The first time Brian Wilson met Bob Dylan: “We just talked and talked”
The 1960s saw many musical greats arrive and positively impact the trajectory of popular culture. Of course, The Beatles stand out as the most important of the set, but others helped the decade become such a vital creative milestone. Two of the most prominent of these are Bob Dylan and Brian Wilson.
Breaking through in the early 1960s as a folk songwriter in a similar vein to his hero Woody Guthrie, Dylan quickly captured the hearts of listeners. He lucidly verbalised their concerns about the nature of the decade, an era marked by tremendous social upheaval, with the civil rights movement, Vietnam War and Cold War raging in the background.
Whilst he would eventually break away from this early guise by going electric on 1965’s Bringing It All Back Home, after this period, Dylan embarked on a musical odyssey that’s still going strong today. It reflects the gravity of Dylan’s efforts in the ’60s that he has long been hailed as ‘The Voice of a Generation’.
As the leader of The Beach Boys, Brian Wilson took his band on an arc that led them from being pioneers of surf rock in the early ’60s into an experimental area that was far ahead of its time. Although the group captured the sunny spirit of southern California’s youth culture with classics such as ‘Surfin’ USA’, it was with Pet Sounds that they truly secured their place in the history books. The band became something much more consequential than the innocuous sounds of their early years.
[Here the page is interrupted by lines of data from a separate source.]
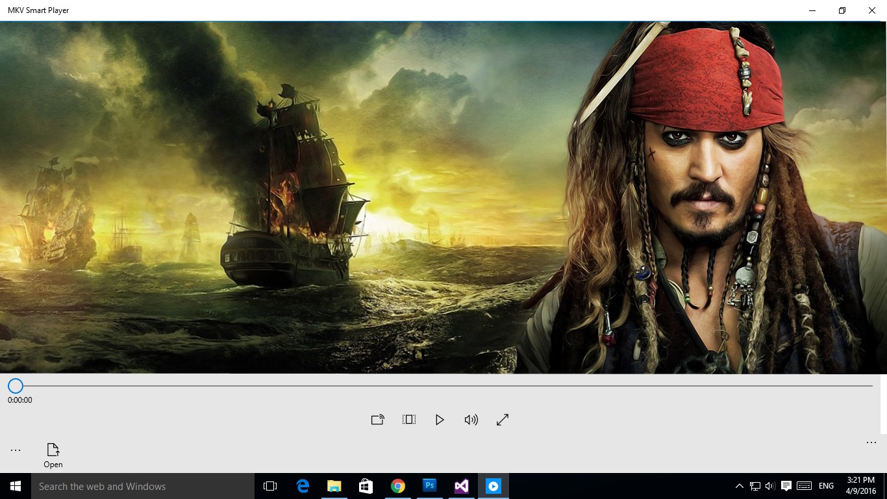Switch to Photoshop on the taskbar
This screenshot has width=887, height=499.
click(430, 486)
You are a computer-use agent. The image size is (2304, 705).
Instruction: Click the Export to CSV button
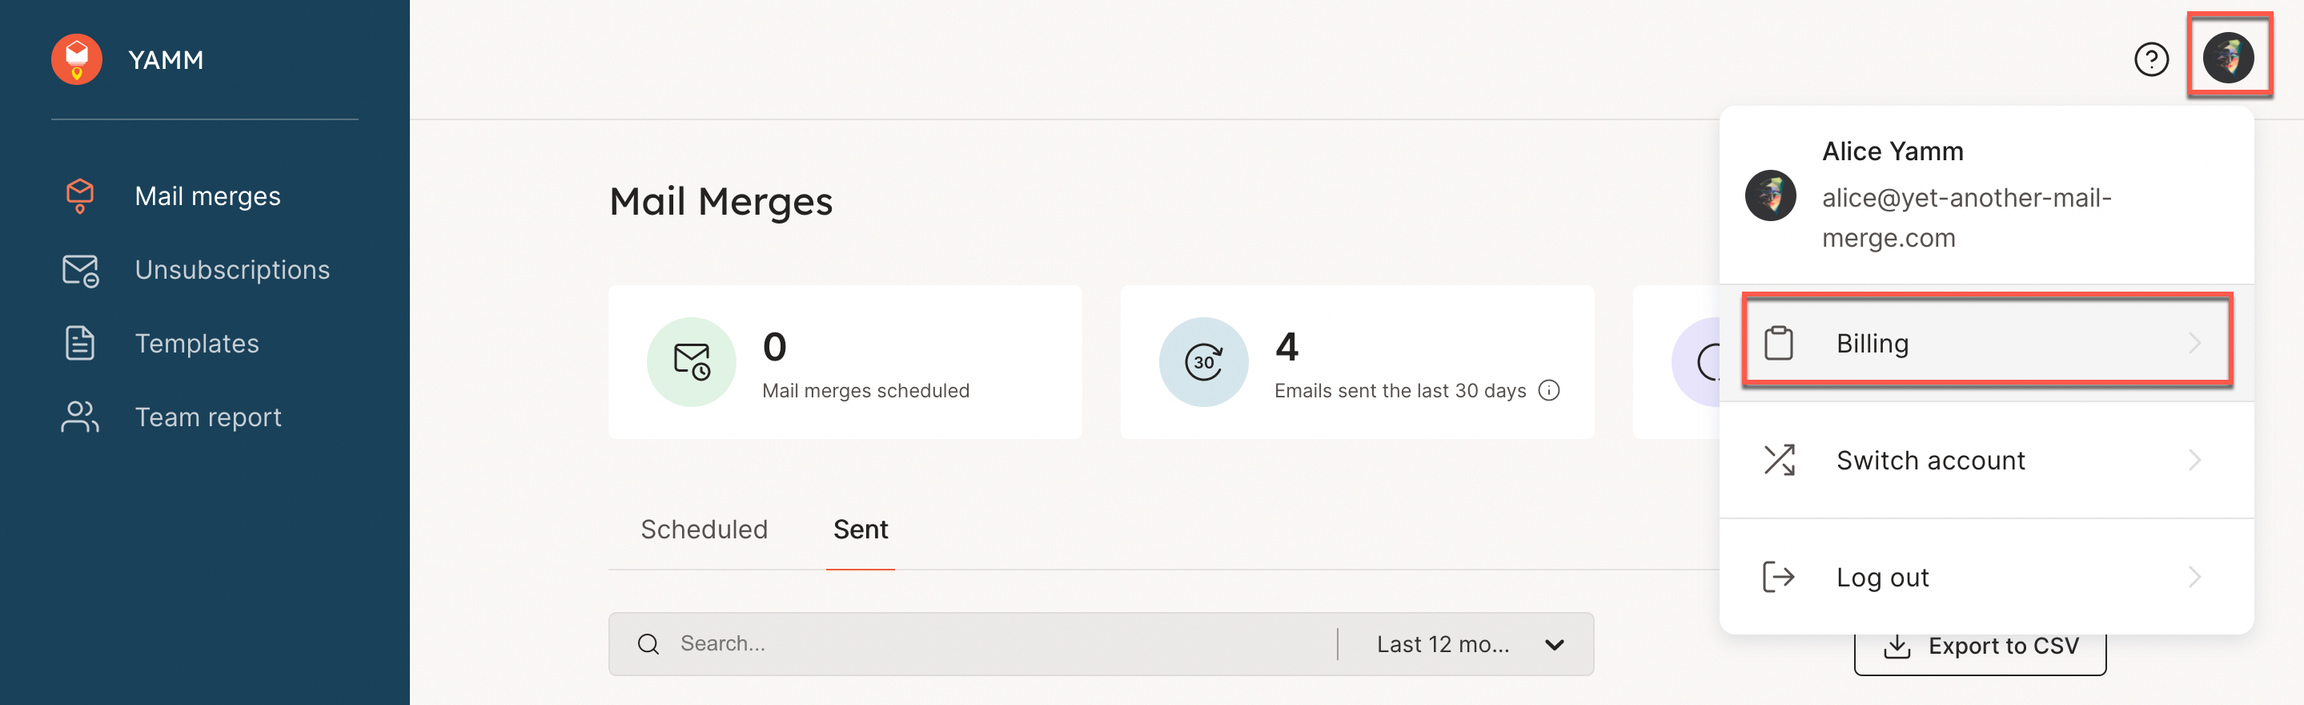(x=1979, y=653)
Fusing pop, jazz, classical, exotica and the avant-garde, with Wilson’s heavy drug use and spiritual enlightenment fuelling proceedings, the album pushed the boundaries of modern popular music, producing classics such as ‘Good Vibrations’, ‘Sloop John B’ and ‘God Only Knows’. A turning point in popular culture, it set the scene for generations of musicians to come.
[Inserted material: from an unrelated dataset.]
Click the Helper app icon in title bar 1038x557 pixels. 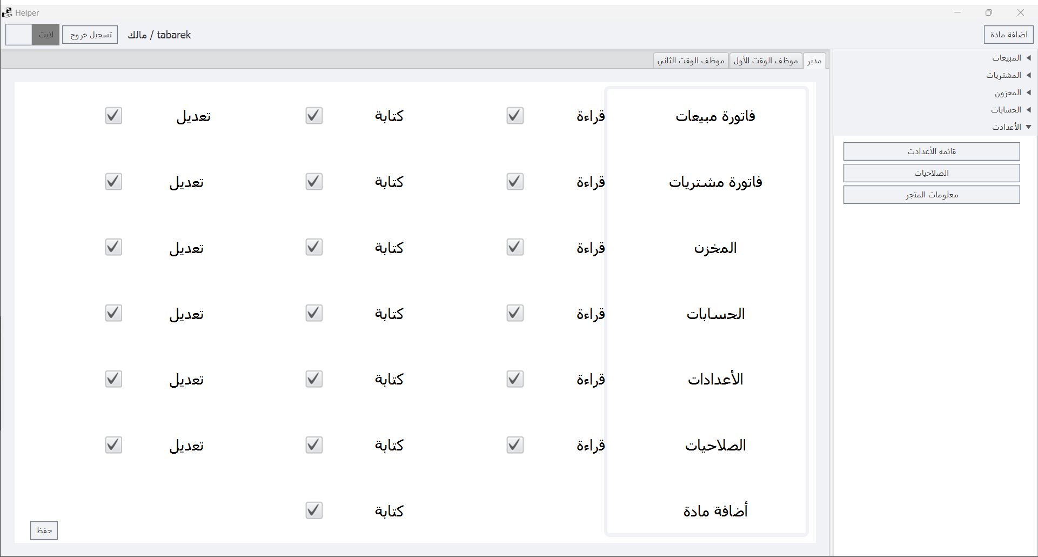(x=7, y=12)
Given the lofty status of Dylan and Wilson, it is perhaps unsurprising that the pair crossed paths during the heady days of the 1960s. Writing on social media, Wilson looked back at the moment they first met and revealed that it was in unexpected circumstances.
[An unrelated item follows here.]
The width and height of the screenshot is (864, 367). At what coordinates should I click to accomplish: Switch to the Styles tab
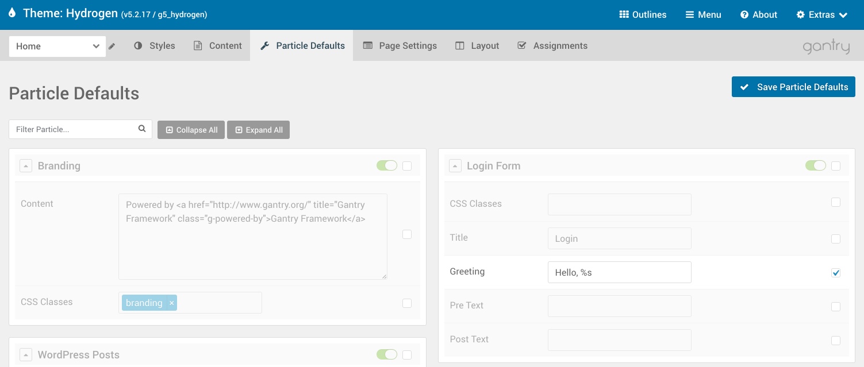click(x=155, y=46)
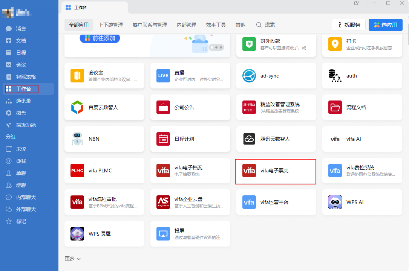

“Once I was in the Malibu emergency room getting a weigh-in and this guy walked up to me,” Wilson wrote alongside a photograph of the pair. “He had curly hair and was on the short side. ‘Are you Brian Wilson?’ he asked. ‘Yeah,’ I said. ‘Hi,’ he said. ‘I’m Bob Dylan.’ He was there because he had broken his thumb. We talked a little bit about nothing. I was a big fan of his lyrics, of course. ‘Like a Rolling Stone’ was one of the best songs, you know? And ‘Mr. Tambourine Man’ and ‘It’s All Over Now, Baby Blue’ and so many more. What a songwriter!”
After this surprise meeting, Wilson invited Dylan over to his house. There, they had a more substantial conversation about their artistry, discussing old songs from their youth. “I invited him over to my house for lunch the next day,” The Beach Boys leader continued. “That was a longer conversation. We just talked and talked about music. We talked about old songs we remembered, songs before rock and roll. We talked about ideas we had. Nice guy.”
Bob Dylan has always effused about Brian Wilson. In an account uploaded to Wilson’s official website, the Duluth troubadour said: “Jesus, that ear. He should donate it to the Smithsonian. The records I used to listen to and still love, you can’t make a record that sounds that way. Brian Wilson, he made all his records with four tracks, but you couldn’t make his records if you had a hundred tracks today.”